(Dataset excerpt)
BEGIN

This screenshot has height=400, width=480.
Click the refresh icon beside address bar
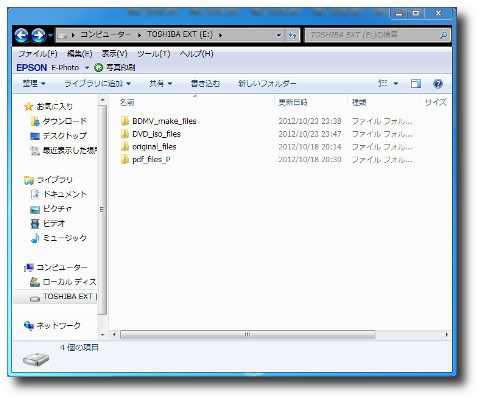pos(292,35)
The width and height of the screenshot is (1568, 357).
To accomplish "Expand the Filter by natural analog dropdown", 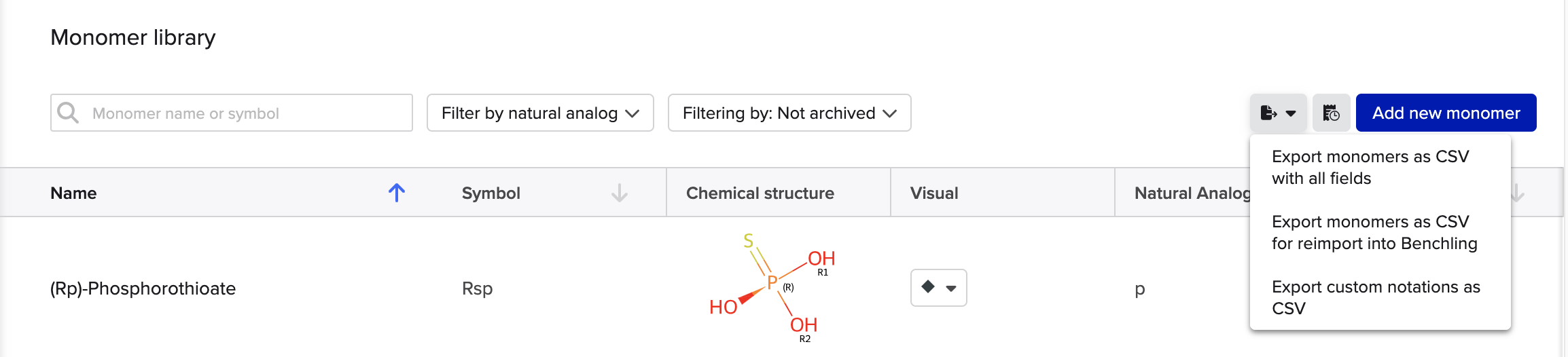I will tap(540, 113).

END

Show each line from the data above that contains the word "screenshot", copying those lines in full.

Answer to the problem →
This screenshot has height=400, width=480.
The width and height of the screenshot is (1568, 357).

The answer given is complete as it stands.